= Task =
Rewrite all of the entries below with "px" swapped in for each "pixels", changing nothing else, and omit the pictures.
........
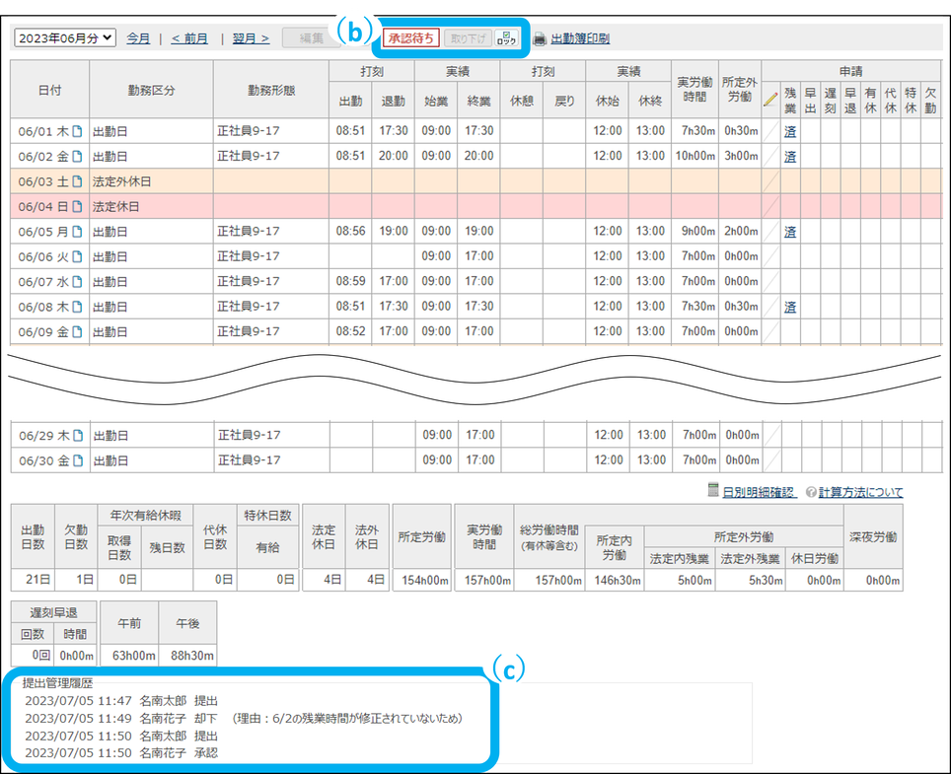Click the printer icon beside 出勤簿印刷
The height and width of the screenshot is (774, 951).
539,39
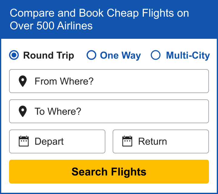Open the Return date field
Viewport: 218px width, 194px height.
point(161,142)
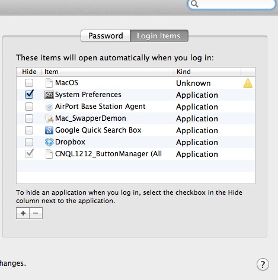Enable Hide checkbox for Dropbox
The height and width of the screenshot is (280, 278).
29,142
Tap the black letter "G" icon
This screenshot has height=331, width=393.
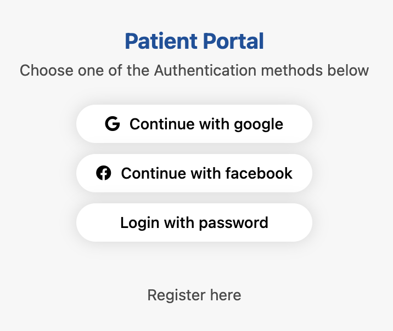(112, 124)
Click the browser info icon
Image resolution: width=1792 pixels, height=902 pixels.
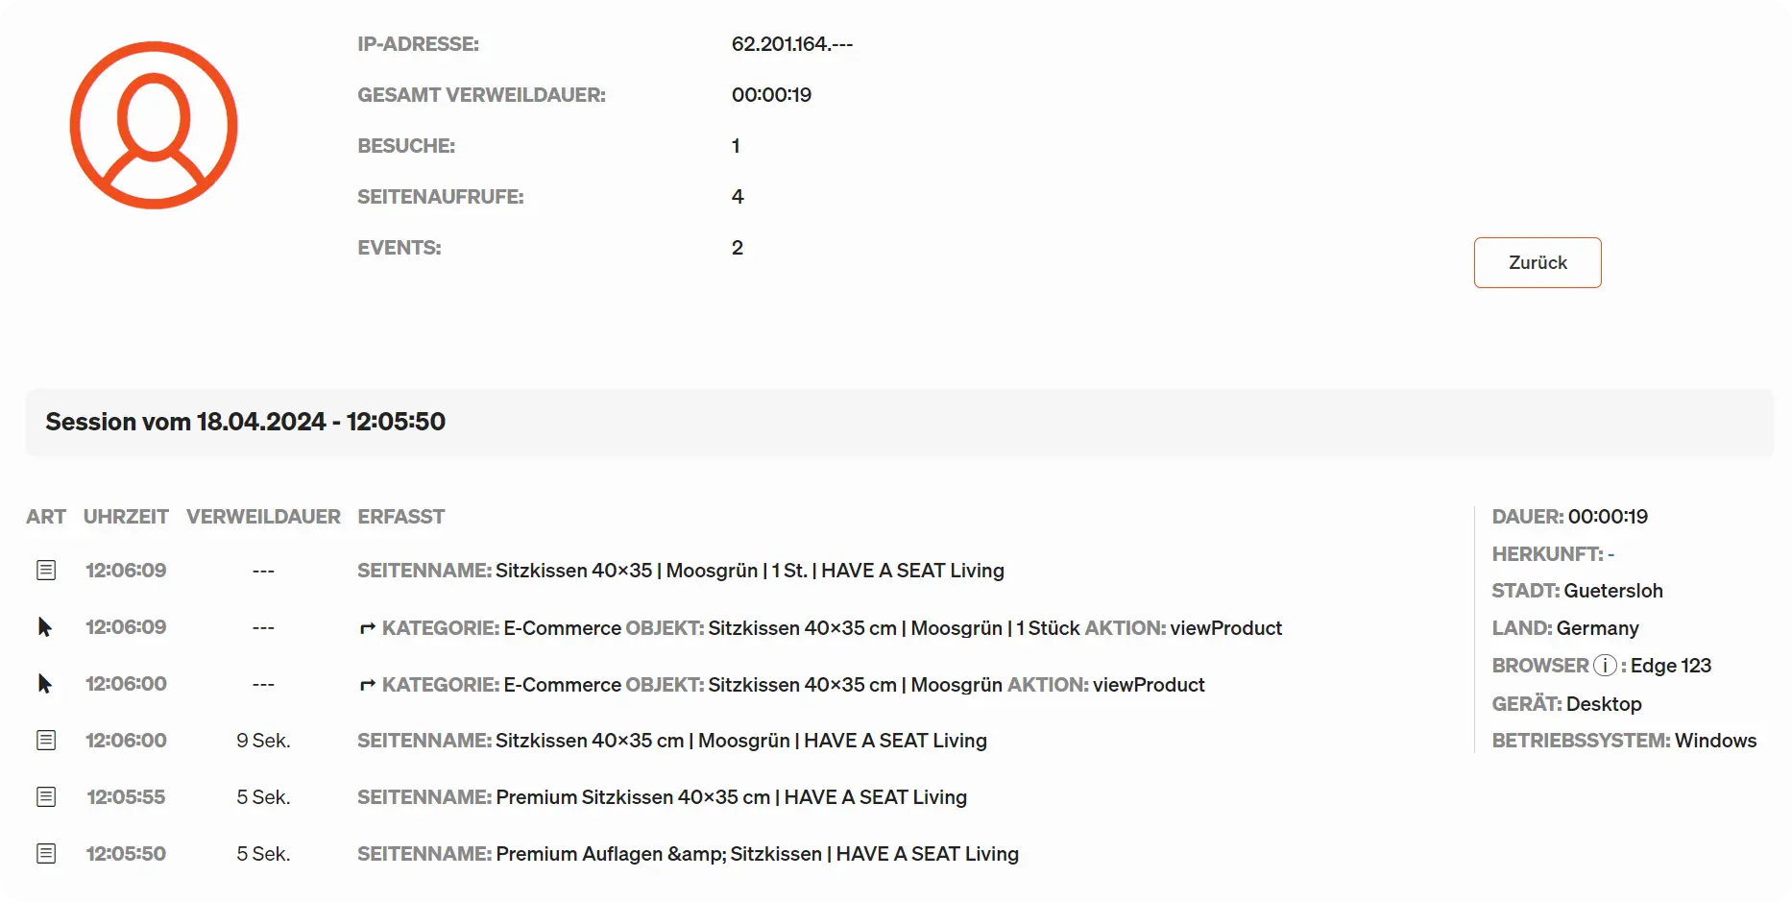click(x=1605, y=666)
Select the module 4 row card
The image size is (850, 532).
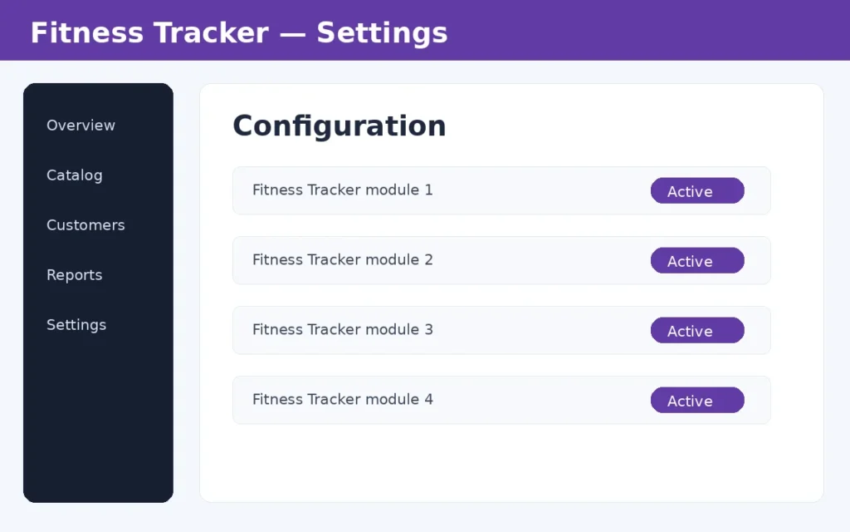point(501,400)
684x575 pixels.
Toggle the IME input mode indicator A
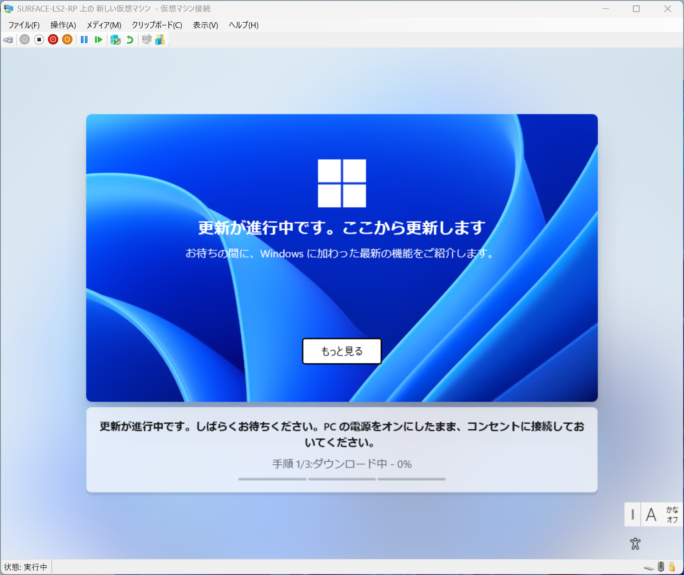[652, 515]
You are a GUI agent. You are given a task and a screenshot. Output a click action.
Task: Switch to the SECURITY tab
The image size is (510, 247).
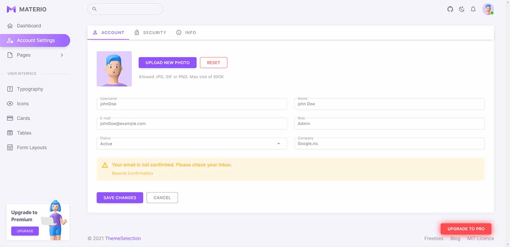(x=150, y=32)
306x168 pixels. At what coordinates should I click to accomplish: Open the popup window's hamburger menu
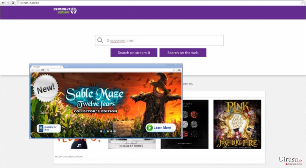tap(179, 70)
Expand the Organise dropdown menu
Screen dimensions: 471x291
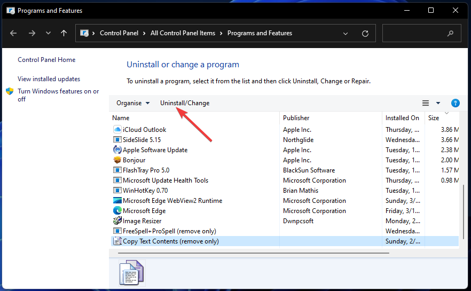(x=133, y=103)
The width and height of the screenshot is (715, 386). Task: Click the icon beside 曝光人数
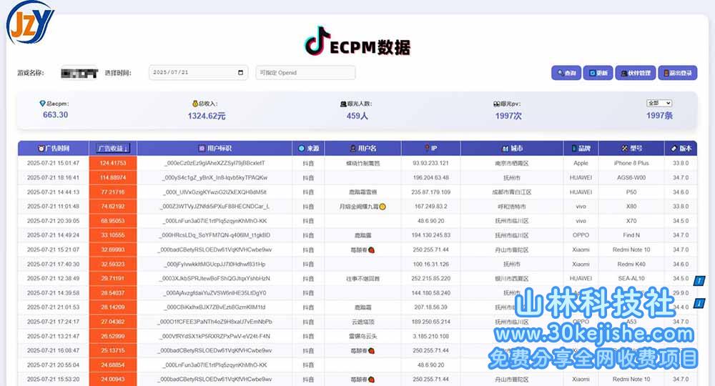(342, 104)
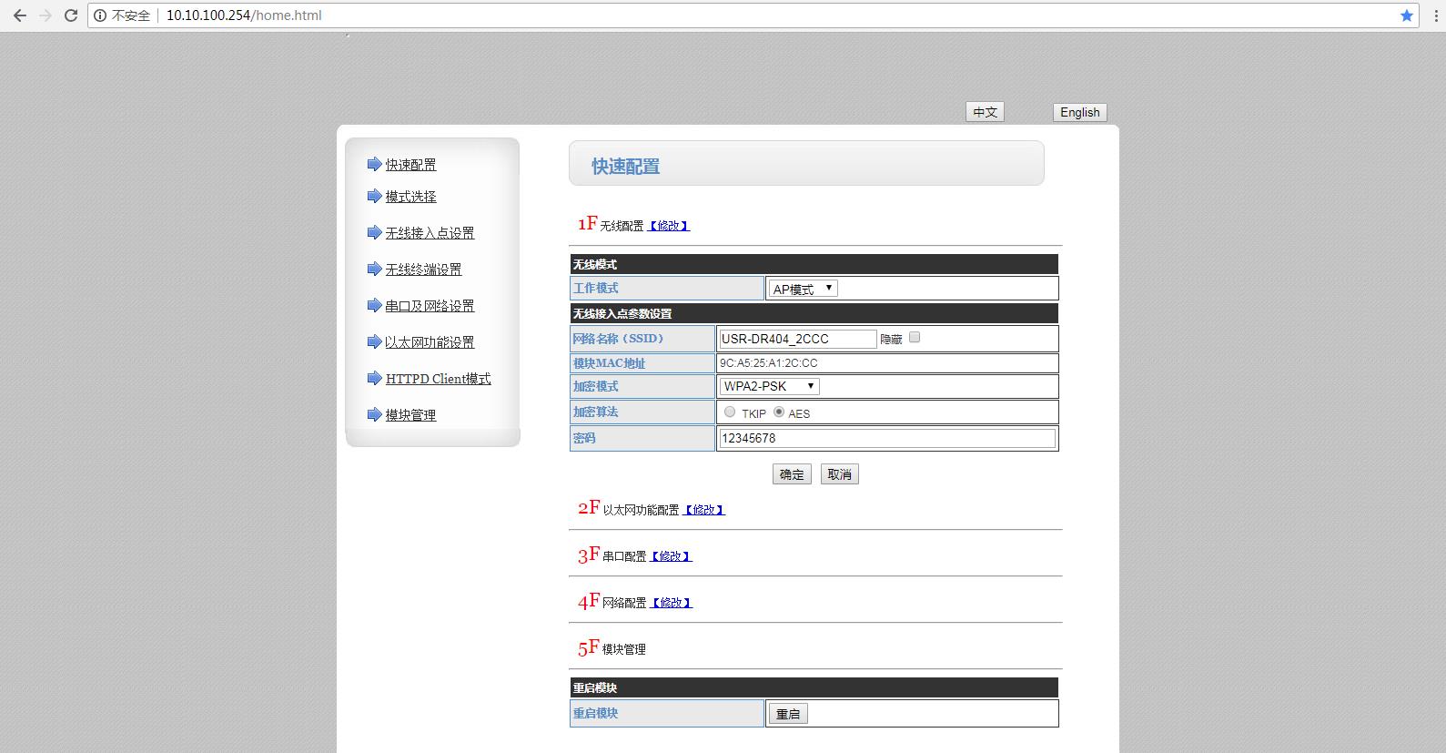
........
= Solution to this exercise =
Click the printer icon beside 出勤簿印刷
The height and width of the screenshot is (774, 951).
539,39
Open the Return date field
Viewport: 218px width, 194px height.
point(161,142)
Enable Hide checkbox for Dropbox
The height and width of the screenshot is (280, 278).
29,142
Tap the black letter "G" icon
This screenshot has height=331, width=393.
(112, 124)
Click the browser info icon
Image resolution: width=1792 px, height=902 px.
click(x=1605, y=666)
Select the module 4 row card
The image size is (850, 532).
point(501,400)
684x575 px.
Toggle the IME input mode indicator A
[652, 515]
You are a GUI agent. You are given a task and a screenshot. Output a click action.
Task: Switch to the SECURITY tab
The image size is (510, 247).
(x=150, y=32)
306x168 px. At what coordinates should I click to accomplish: Open the popup window's hamburger menu
tap(179, 70)
Expand the Organise dropdown menu
Screen dimensions: 471x291
(x=133, y=103)
The width and height of the screenshot is (715, 386). Task: Click the icon beside 曝光人数
(342, 104)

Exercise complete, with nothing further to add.